In a study of Kalamazoo-area teens, Dr. Patel found that 20 percent had used creatine at least once. That's the same as the national average. While no governing body bans creatine, ephedra is a different story. The NFL, NCAA, and the International Olympic Committee all ban ephedra. The American Heart Association has urged a ban on ephedra sales and legislation has now been introduced in Congress to do just that.

Dr. Patel says, "There's no way predicting how you'll react (to using ephedra)."

A local football coach says, "The scariest thing is that something will physically go wrong with a kid on the field that you can't control."

Two former football teammates at Harper Creek High School admit they used ephedra-based products while in high school. Neither uses them anymore.

One said, "I felt like it worked. The only problem was, I got butterflies in my stomach, and sometimes, maybe it gives you too much energy."
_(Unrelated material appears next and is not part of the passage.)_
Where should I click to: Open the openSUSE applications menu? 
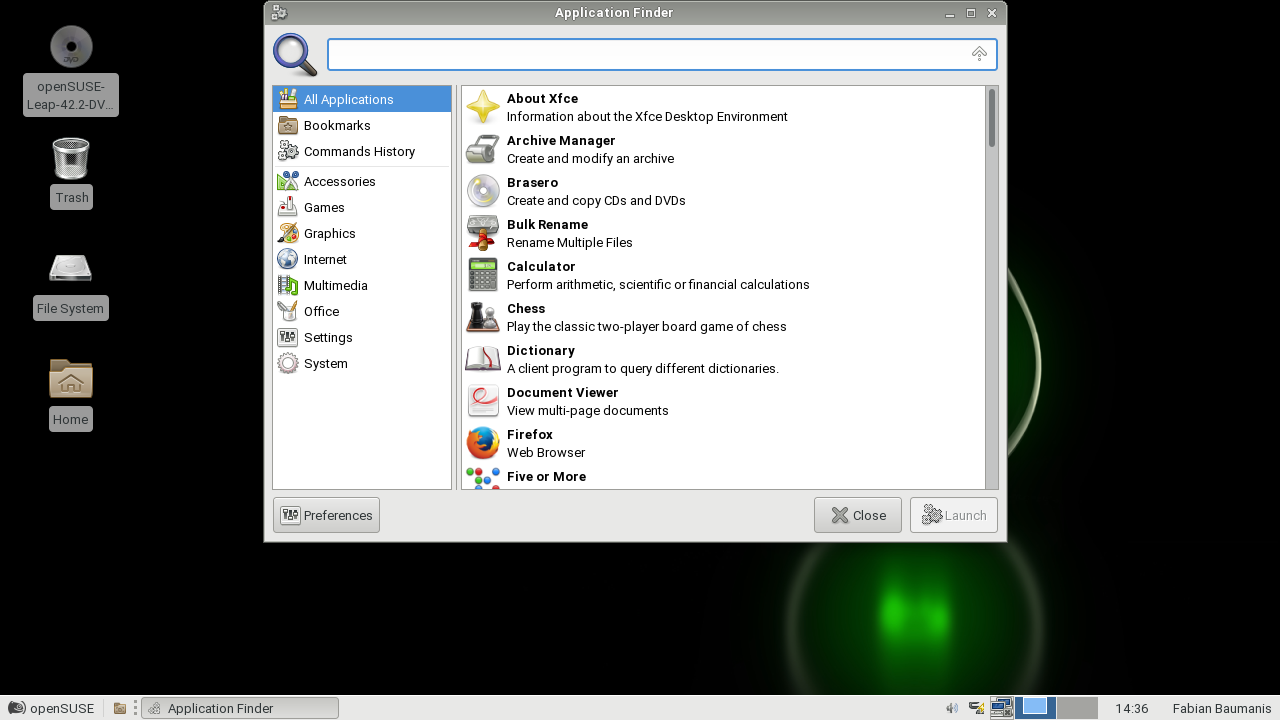(x=52, y=708)
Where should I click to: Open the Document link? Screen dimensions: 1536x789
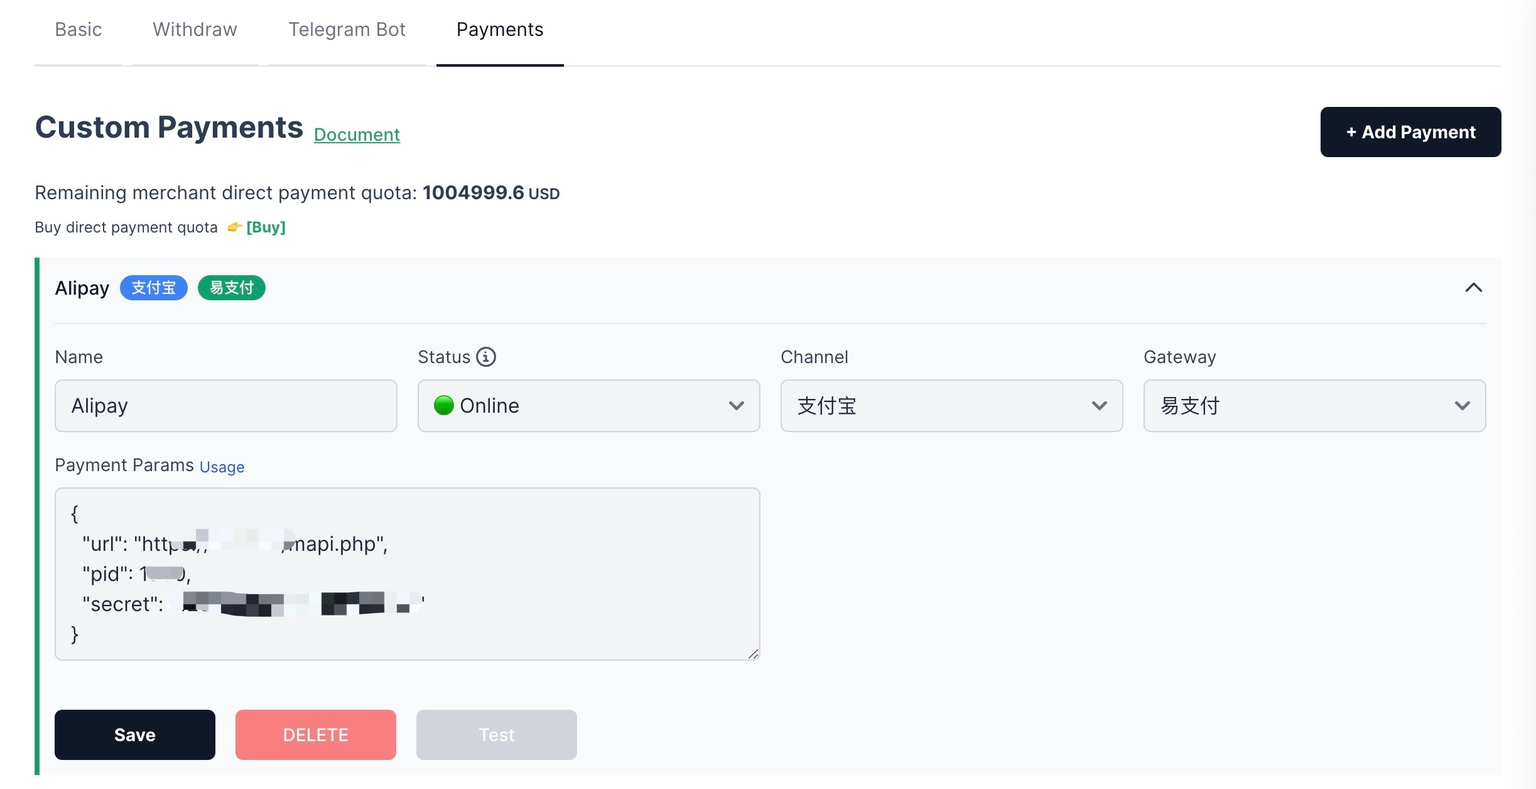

The other said, "It gave me a lot of energy, but with the scares, I backed off of it before I went to college."

Since they're classified as dietary supplements and not drugs, products like Stacker-2 and Metabolite are not held to any government standard. For now, that means anyone can get them anywhere. But it leaves some doctors scared that more athletes and some teenagers - will die because they couldn't separate the myth from the truth about ephedra.

Concludes Dr. Patel, "There is no scientific evidence that it helps your performance in a given sport."

GNC announced Friday that it will stop selling products containing Ephedra by the end of June.
The company's president says they're selling so many non-Ephedra products, they don't need to sell Ephedra anymore.